AD Architecture

Repos: chainrules-rs, tidu-rs, tenferro-rs Parent: ../index.md Related: computegraph.md, chainrules.md, tidu.md, ../spec/backend-contract.md, ../spec/primitive-catalog.md


I. Vision

Build a differentiable programming stack in Rust where:

  • differentiate is the only derivative-producing transform. It consumes a resolved logical view of computation and produces a new linear fragment.
  • transpose is not differentiation. It reverses active linear flow in a linear fragment and reuses the same derivative information.
  • AD transforms operate on fragments, not on a single eagerly merged graph.
  • What higher-order AD needs is resolve, not physical merge. External references must be traceable; they do not need to be copied into one graph at every stage.
  • Physical flattening happens only in materialize_merge, typically just before compile.
  • Evaluation is always forward on a materialized graph after flattening, CSE, and slot assignment.

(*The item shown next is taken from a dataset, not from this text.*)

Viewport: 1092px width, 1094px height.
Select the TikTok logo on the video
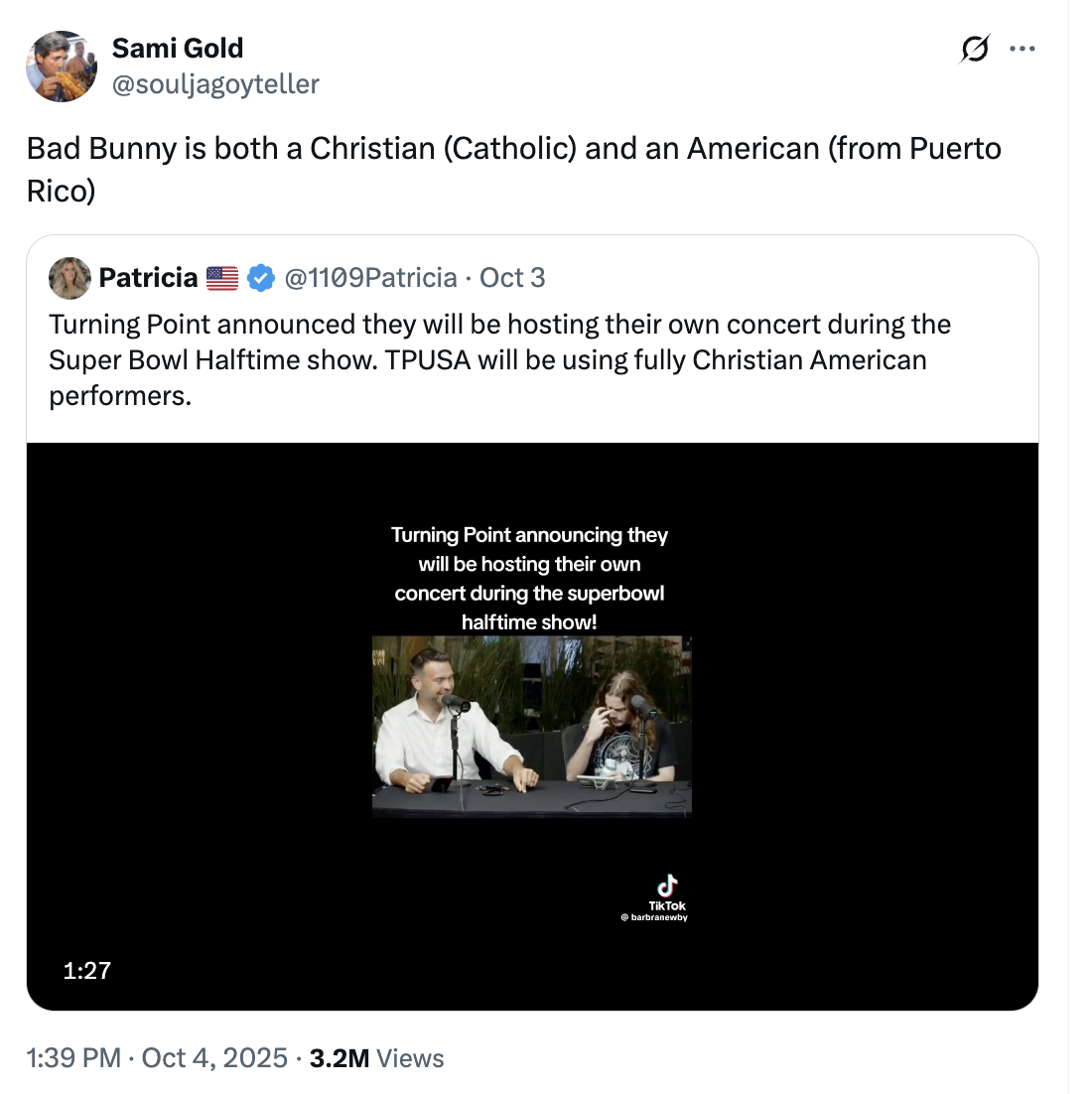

This is the intended operation set:

build             user constructs a primal fragment
resolve           create a logical DAG view over one or more fragments
differentiate     resolved view -> new linear fragment (JVP)
transpose         linear fragment -> new linear fragment (reverse linear flow)
materialize_merge resolved view -> MaterializedGraph (flatten + CSE)
compile           MaterializedGraph -> CompiledProgram
eval              CompiledProgram + input values -> output values

The key pipeline distinction is:

differentiate -> resolve -> differentiate -> resolve -> ...

not

differentiate -> physical merge -> differentiate -> physical merge -> ...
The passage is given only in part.